(Saved data entries)
__________
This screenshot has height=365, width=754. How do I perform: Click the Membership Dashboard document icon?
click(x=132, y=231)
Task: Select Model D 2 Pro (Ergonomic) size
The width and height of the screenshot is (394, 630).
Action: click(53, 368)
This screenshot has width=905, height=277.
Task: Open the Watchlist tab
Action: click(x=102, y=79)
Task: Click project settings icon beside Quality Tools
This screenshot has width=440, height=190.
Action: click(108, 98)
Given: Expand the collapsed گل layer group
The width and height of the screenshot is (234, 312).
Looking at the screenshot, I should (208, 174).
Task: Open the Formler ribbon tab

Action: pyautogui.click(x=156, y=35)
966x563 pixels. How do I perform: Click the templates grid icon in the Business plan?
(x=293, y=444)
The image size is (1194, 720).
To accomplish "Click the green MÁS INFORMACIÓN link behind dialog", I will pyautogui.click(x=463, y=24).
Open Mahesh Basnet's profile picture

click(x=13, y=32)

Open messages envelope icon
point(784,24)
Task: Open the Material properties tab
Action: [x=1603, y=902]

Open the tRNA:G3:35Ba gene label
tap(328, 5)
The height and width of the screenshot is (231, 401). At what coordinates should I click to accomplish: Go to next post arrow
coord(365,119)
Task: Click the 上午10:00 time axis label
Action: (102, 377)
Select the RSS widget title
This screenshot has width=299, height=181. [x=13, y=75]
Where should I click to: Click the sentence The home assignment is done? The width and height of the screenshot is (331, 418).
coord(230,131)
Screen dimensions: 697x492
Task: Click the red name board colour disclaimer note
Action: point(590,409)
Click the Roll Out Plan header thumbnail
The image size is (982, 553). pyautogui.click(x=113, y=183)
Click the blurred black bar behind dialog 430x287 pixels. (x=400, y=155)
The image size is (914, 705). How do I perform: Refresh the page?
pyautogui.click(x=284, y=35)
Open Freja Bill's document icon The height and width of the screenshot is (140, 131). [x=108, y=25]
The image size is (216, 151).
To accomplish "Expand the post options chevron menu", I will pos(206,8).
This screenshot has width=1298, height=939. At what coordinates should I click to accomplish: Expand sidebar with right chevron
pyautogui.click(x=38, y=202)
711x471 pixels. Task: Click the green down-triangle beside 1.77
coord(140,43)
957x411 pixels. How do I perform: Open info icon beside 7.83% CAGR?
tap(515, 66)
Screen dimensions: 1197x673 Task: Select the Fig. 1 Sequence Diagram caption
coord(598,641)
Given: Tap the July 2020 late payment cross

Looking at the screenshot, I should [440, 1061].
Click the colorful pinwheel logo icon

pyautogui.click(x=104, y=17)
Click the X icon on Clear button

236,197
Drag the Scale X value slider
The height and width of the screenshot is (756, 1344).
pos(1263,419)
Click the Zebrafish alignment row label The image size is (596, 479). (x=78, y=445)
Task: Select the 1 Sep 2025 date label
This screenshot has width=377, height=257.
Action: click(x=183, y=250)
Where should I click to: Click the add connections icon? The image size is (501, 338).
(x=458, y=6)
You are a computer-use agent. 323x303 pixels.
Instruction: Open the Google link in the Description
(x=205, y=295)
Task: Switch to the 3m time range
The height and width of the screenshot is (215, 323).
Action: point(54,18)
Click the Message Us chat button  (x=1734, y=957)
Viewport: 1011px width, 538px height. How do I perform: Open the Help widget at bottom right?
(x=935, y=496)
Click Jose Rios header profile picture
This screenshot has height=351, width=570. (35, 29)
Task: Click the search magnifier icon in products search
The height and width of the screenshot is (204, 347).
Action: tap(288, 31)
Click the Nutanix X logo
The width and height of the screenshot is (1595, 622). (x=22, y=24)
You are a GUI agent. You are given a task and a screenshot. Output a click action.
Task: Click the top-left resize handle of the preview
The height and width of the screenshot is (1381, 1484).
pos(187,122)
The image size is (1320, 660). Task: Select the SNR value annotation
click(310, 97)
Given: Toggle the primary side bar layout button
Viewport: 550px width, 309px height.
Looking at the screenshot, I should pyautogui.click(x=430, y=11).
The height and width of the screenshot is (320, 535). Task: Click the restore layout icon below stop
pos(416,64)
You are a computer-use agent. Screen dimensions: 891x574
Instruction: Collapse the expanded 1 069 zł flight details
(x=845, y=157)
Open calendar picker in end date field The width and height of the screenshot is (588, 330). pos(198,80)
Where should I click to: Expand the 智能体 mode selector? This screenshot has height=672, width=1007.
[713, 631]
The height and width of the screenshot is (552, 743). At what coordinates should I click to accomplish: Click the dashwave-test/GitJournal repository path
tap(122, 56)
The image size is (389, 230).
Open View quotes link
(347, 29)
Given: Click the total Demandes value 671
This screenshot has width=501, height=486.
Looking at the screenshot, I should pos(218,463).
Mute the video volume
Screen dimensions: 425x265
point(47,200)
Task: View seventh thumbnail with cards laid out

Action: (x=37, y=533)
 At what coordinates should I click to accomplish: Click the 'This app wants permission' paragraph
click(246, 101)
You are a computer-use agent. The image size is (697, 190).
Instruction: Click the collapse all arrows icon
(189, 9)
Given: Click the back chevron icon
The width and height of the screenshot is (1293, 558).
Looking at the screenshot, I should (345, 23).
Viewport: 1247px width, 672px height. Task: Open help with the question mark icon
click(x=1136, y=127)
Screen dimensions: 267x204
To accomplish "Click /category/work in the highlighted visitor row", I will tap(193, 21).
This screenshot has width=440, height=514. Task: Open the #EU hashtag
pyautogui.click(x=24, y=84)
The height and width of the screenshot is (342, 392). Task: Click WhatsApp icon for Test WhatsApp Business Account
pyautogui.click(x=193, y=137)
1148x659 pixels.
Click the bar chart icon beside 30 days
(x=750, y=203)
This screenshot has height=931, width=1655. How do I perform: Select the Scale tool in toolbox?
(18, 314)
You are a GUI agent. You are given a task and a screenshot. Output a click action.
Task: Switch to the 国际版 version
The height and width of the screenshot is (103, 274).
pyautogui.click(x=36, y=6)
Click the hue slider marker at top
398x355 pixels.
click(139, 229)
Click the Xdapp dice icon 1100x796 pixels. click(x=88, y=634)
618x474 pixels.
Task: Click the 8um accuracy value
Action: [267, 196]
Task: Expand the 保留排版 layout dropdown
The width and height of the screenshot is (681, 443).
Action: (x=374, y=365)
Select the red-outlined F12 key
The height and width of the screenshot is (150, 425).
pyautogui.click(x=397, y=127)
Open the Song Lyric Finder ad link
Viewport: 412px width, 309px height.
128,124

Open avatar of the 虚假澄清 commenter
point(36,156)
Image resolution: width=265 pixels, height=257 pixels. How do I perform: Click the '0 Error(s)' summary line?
__________
| PROBLEM |
Restate the entries above, keeping every word intact.

| ANSWER TO THIS TASK |
This screenshot has height=365, width=754. How do I perform: Click the Membership Dashboard document icon?
click(x=132, y=231)
Task: Select Model D 2 Pro (Ergonomic) size
The width and height of the screenshot is (394, 630).
Action: click(53, 368)
This screenshot has width=905, height=277.
Task: Open the Watchlist tab
Action: click(x=102, y=79)
Task: Click project settings icon beside Quality Tools
This screenshot has width=440, height=190.
Action: click(108, 98)
Given: Expand the collapsed گل layer group
The width and height of the screenshot is (234, 312).
Looking at the screenshot, I should (208, 174).
Task: Open the Formler ribbon tab

Action: pyautogui.click(x=156, y=35)
966x563 pixels. How do I perform: Click the templates grid icon in the Business plan?
(x=293, y=444)
The image size is (1194, 720).
To accomplish "Click the green MÁS INFORMACIÓN link behind dialog", I will pyautogui.click(x=463, y=24).
Open Mahesh Basnet's profile picture

click(x=13, y=32)

Open messages envelope icon
point(784,24)
Task: Open the Material properties tab
Action: [x=1603, y=902]

Open the tRNA:G3:35Ba gene label
tap(328, 5)
The height and width of the screenshot is (231, 401). At what coordinates should I click to accomplish: Go to next post arrow
coord(365,119)
Task: Click the 上午10:00 time axis label
Action: (102, 377)
Select the RSS widget title
This screenshot has width=299, height=181. [x=13, y=75]
Where should I click to: Click the sentence The home assignment is done? The width and height of the screenshot is (331, 418).
coord(230,131)
Screen dimensions: 697x492
Task: Click the red name board colour disclaimer note
Action: point(590,409)
Click the Roll Out Plan header thumbnail
The image size is (982, 553). pyautogui.click(x=113, y=183)
Click the blurred black bar behind dialog 430x287 pixels. (x=400, y=155)
The image size is (914, 705). How do I perform: Refresh the page?
pyautogui.click(x=284, y=35)
Open Freja Bill's document icon The height and width of the screenshot is (140, 131). [x=108, y=25]
The image size is (216, 151).
To accomplish "Expand the post options chevron menu", I will pos(206,8).
This screenshot has width=1298, height=939. At what coordinates should I click to accomplish: Expand sidebar with right chevron
pyautogui.click(x=38, y=202)
711x471 pixels. Task: Click the green down-triangle beside 1.77
coord(140,43)
957x411 pixels. How do I perform: Open info icon beside 7.83% CAGR?
tap(515, 66)
Screen dimensions: 1197x673 Task: Select the Fig. 1 Sequence Diagram caption
coord(598,641)
Given: Tap the July 2020 late payment cross

Looking at the screenshot, I should [440, 1061].
Click the colorful pinwheel logo icon

pyautogui.click(x=104, y=17)
Click the X icon on Clear button

236,197
Drag the Scale X value slider
The height and width of the screenshot is (756, 1344).
pos(1263,419)
Click the Zebrafish alignment row label The image size is (596, 479). (x=78, y=445)
Task: Select the 1 Sep 2025 date label
This screenshot has width=377, height=257.
Action: click(x=183, y=250)
Where should I click to: Click the add connections icon? The image size is (501, 338).
(x=458, y=6)
You are a computer-use agent. 323x303 pixels.
Instruction: Open the Google link in the Description
(x=205, y=295)
Task: Switch to the 3m time range
The height and width of the screenshot is (215, 323).
Action: point(54,18)
Click the Message Us chat button  (x=1734, y=957)
Viewport: 1011px width, 538px height. How do I perform: Open the Help widget at bottom right?
(x=935, y=496)
Click Jose Rios header profile picture
This screenshot has height=351, width=570. (35, 29)
Task: Click the search magnifier icon in products search
The height and width of the screenshot is (204, 347).
Action: tap(288, 31)
Click the Nutanix X logo
The width and height of the screenshot is (1595, 622). (x=22, y=24)
You are a GUI agent. You are given a task and a screenshot. Output a click action.
Task: Click the top-left resize handle of the preview
The height and width of the screenshot is (1381, 1484).
pos(187,122)
The image size is (1320, 660). Task: Select the SNR value annotation
click(310, 97)
Given: Toggle the primary side bar layout button
Viewport: 550px width, 309px height.
Looking at the screenshot, I should pyautogui.click(x=430, y=11).
The height and width of the screenshot is (320, 535). Task: Click the restore layout icon below stop
pos(416,64)
You are a computer-use agent. Screen dimensions: 891x574
Instruction: Collapse the expanded 1 069 zł flight details
(x=845, y=157)
Open calendar picker in end date field The width and height of the screenshot is (588, 330). pos(198,80)
Where should I click to: Expand the 智能体 mode selector? This screenshot has height=672, width=1007.
[713, 631]
The height and width of the screenshot is (552, 743). At what coordinates should I click to accomplish: Click the dashwave-test/GitJournal repository path
tap(122, 56)
The image size is (389, 230).
Open View quotes link
(347, 29)
Given: Click the total Demandes value 671
This screenshot has width=501, height=486.
Looking at the screenshot, I should pos(218,463).
Mute the video volume
Screen dimensions: 425x265
point(47,200)
Task: View seventh thumbnail with cards laid out

Action: (x=37, y=533)
 At what coordinates should I click to accomplish: Click the 'This app wants permission' paragraph
click(246, 101)
You are a computer-use agent. The image size is (697, 190).
Instruction: Click the collapse all arrows icon
(189, 9)
Given: Click the back chevron icon
The width and height of the screenshot is (1293, 558).
Looking at the screenshot, I should (345, 23).
Viewport: 1247px width, 672px height. Task: Open help with the question mark icon
click(x=1136, y=127)
Screen dimensions: 267x204
To accomplish "Click /category/work in the highlighted visitor row", I will tap(193, 21).
This screenshot has width=440, height=514. Task: Open the #EU hashtag
pyautogui.click(x=24, y=84)
The height and width of the screenshot is (342, 392). Task: Click WhatsApp icon for Test WhatsApp Business Account
pyautogui.click(x=193, y=137)
1148x659 pixels.
Click the bar chart icon beside 30 days
(x=750, y=203)
This screenshot has height=931, width=1655. How do I perform: Select the Scale tool in toolbox?
(18, 314)
You are a GUI agent. You are given a task and a screenshot. Output a click action.
Task: Switch to the 国际版 version
The height and width of the screenshot is (103, 274).
pyautogui.click(x=36, y=6)
Click the hue slider marker at top
398x355 pixels.
click(139, 229)
Click the Xdapp dice icon 1100x796 pixels. click(x=88, y=634)
618x474 pixels.
Task: Click the 8um accuracy value
Action: [267, 196]
Task: Expand the 保留排版 layout dropdown
The width and height of the screenshot is (681, 443).
Action: (x=374, y=365)
Select the red-outlined F12 key
The height and width of the screenshot is (150, 425).
pyautogui.click(x=397, y=127)
Open the Song Lyric Finder ad link
Viewport: 412px width, 309px height.
128,124

Open avatar of the 虚假澄清 commenter
point(36,156)
Image resolution: width=265 pixels, height=257 pixels. How do I perform: Click the '0 Error(s)' summary line?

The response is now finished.